More data, if not clarity
SIPPET, of course, found that the rate of inhibitor formation was higher among those previously untreated patients treated with recombinant products. The France Coag data seemed to support this. But the PedNet data found no difference between plasma-derived and recombinant concentrates with respect to inhibitor formation. But it did seem to offer a reprieve to the second-generation concentrates slated in its earlier analysis (presumably reflecting a higher rate of inhibitors in more recent products).
Spotting the elephant in the room Mike Makris from Sheffield put the cat firmly among the pigeons. He urged the esteemed panel to state how they would treat the next PUP who walked into each of their clinics. Understandably, each panel member wanted to know more detail of the data unearthed by each study, but it seemed clear that none felt inclined to change their practice. Professor Oldenburg said his clinic was likely to remain in the plasma camp, while Professor Astermark thought it unlikely that Malmo would abandon the recombinant world at the present time.

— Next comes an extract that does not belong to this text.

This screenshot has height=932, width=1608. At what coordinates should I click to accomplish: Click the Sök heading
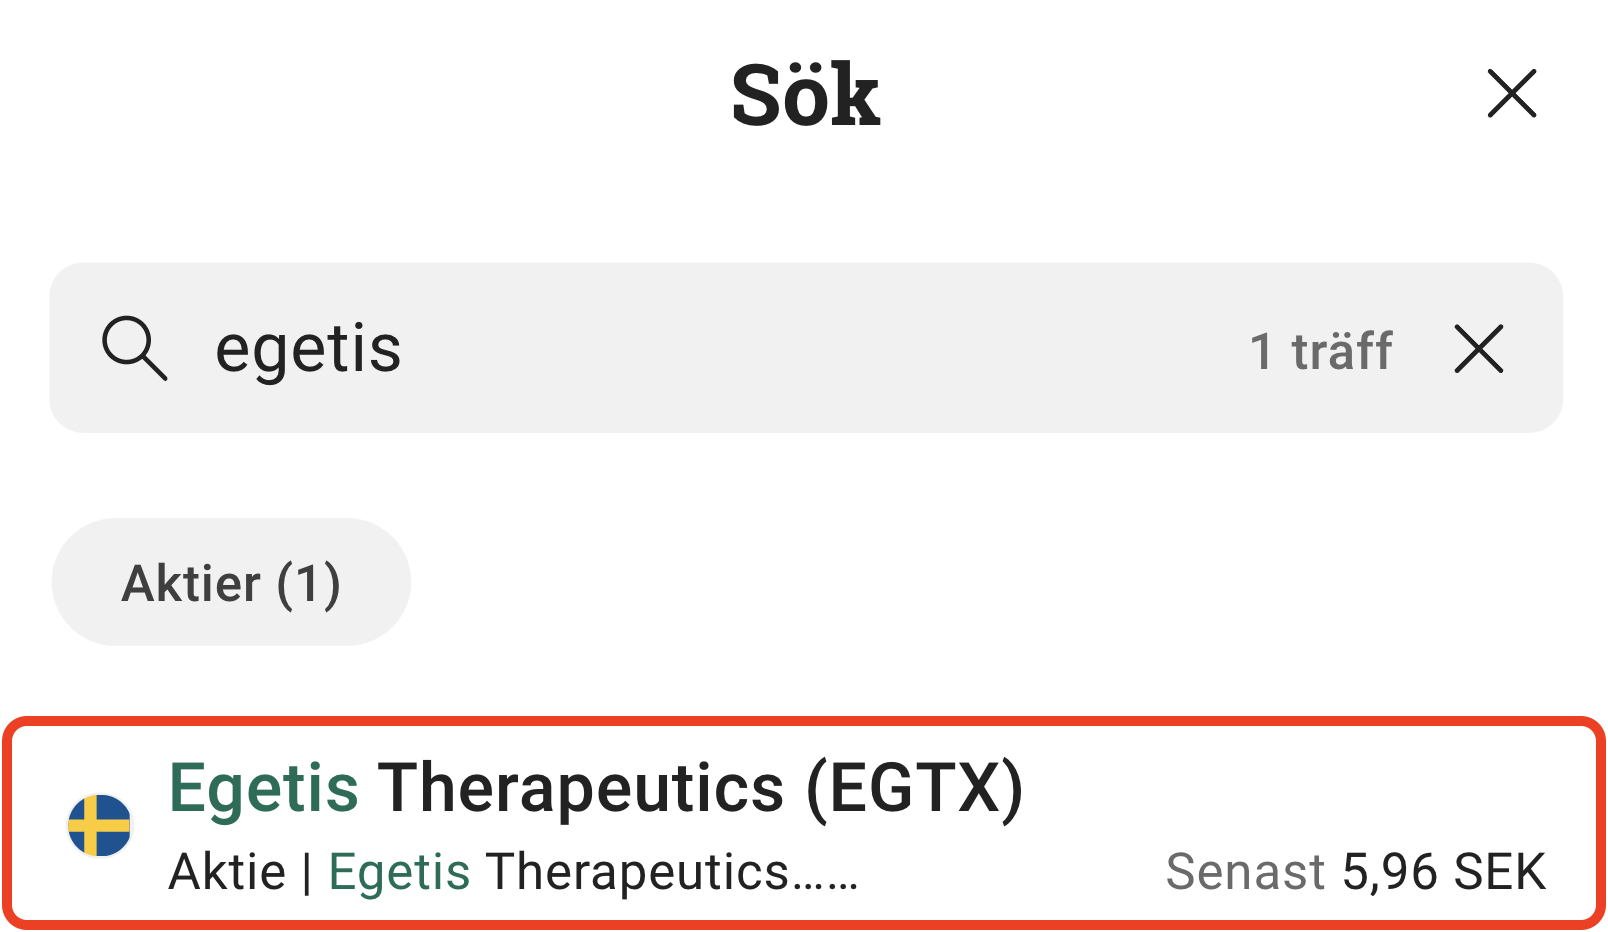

In most disciplines of medicine, well-conducted randomized controlled trials have the power to change practice. Several panelists noted that in many countries, recombinant products cost less than plasma-products. Given that inhibitor formation remains one of the most serious and costly complications of clotting factor use by those with haemophilia we can probably expect a glut of cost-benefit analyses to follow SIPPET. In the current issue of The Journal of Haemophilia Practice, Cedric Hermans summarises his approach to interpreting SIPPET.